Deb Riechmann writes for the Associated Press: "Laura Bush, meanwhile, said she hoped her husband would pick a woman.

" 'I would really like him to name another woman,' Mrs. Bush said Tuesday on NBC's 'Today' show, in an interview from Cape Town, South Africa, where she is traveling. 'I admire and respect Sandra Day O'Connor, but I know that my husband will pick somebody who has a lot of integrity and strength.' "

Cox News's Ken Herman , who has been covering Bush on and off since 1993, writes: "George W. Bush has a penchant for appointing Supreme Court justices with compelling personal stories to tell, the kind of tales that can cement an image.

"As Texas governor, Bush appointed four state Supreme Court justices, including current attorney general and potential U.S. Supreme Court nominee Alberto Gonzales, a Hispanic from humble beginnings.

"Bush also picked a wheelchair-bound man who lost the use of his legs when a tree fell on him while jogging and a woman whose work as a special-education teacher led her to a career in law."

What, Me Worry?

Marc Humbert reports for the Associated Press: "Republicans took aim at Sen.
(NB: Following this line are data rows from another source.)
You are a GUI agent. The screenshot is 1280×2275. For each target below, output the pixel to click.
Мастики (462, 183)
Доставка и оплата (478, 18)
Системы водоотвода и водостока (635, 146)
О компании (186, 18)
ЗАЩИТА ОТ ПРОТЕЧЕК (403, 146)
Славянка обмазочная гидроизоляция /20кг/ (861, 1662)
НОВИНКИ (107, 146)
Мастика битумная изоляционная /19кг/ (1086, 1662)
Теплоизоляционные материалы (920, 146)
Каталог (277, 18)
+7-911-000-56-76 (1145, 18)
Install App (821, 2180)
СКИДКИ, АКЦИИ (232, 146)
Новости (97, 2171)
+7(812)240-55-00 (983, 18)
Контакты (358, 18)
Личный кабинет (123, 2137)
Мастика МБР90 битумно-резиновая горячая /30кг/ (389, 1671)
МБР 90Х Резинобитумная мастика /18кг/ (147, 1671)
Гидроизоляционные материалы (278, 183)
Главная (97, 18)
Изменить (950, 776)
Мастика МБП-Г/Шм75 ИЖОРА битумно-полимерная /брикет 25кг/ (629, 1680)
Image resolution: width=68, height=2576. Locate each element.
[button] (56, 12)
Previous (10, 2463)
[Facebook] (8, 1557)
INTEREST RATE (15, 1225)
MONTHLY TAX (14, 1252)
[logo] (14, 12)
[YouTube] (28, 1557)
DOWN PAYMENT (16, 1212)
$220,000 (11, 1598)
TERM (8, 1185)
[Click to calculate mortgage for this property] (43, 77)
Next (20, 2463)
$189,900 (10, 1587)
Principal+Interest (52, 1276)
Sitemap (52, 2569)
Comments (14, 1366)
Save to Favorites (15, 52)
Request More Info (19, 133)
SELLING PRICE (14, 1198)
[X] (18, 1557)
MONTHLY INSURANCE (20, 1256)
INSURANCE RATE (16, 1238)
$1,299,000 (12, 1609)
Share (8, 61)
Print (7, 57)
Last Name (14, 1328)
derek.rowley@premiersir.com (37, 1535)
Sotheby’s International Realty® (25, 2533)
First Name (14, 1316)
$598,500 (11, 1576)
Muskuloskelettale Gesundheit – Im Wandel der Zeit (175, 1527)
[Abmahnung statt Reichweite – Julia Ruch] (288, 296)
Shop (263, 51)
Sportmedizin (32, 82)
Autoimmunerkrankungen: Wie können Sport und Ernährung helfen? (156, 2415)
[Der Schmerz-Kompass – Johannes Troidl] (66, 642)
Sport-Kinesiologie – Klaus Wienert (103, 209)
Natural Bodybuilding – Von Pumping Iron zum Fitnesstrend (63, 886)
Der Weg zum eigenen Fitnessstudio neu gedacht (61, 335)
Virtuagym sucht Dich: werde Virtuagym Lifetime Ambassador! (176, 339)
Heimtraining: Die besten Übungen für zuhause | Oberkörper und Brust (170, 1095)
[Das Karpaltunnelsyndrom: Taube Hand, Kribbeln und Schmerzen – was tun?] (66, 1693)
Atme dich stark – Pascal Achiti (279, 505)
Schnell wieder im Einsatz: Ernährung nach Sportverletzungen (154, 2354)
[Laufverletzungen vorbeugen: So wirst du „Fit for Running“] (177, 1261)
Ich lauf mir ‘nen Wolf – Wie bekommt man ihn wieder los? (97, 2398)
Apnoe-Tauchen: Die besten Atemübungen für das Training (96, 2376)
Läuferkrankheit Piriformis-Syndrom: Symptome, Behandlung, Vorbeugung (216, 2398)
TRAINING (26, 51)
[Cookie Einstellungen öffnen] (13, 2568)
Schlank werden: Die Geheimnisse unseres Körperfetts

Hillary Rodham Clinton on Monday for a speech comparing President Bush to Mad magazine's freckle-faced, 'What, me worry?' kid, Alfred E. Neuman. . . .

"Clinton's attack on the president came Sunday during a speech in Colorado.

" 'I sometimes feel that Alfred E. Neuman is in charge in Washington,' Clinton said during the inaugural Aspen Ideas Festival, organized by the Aspen Institute, a non-partisan think tank."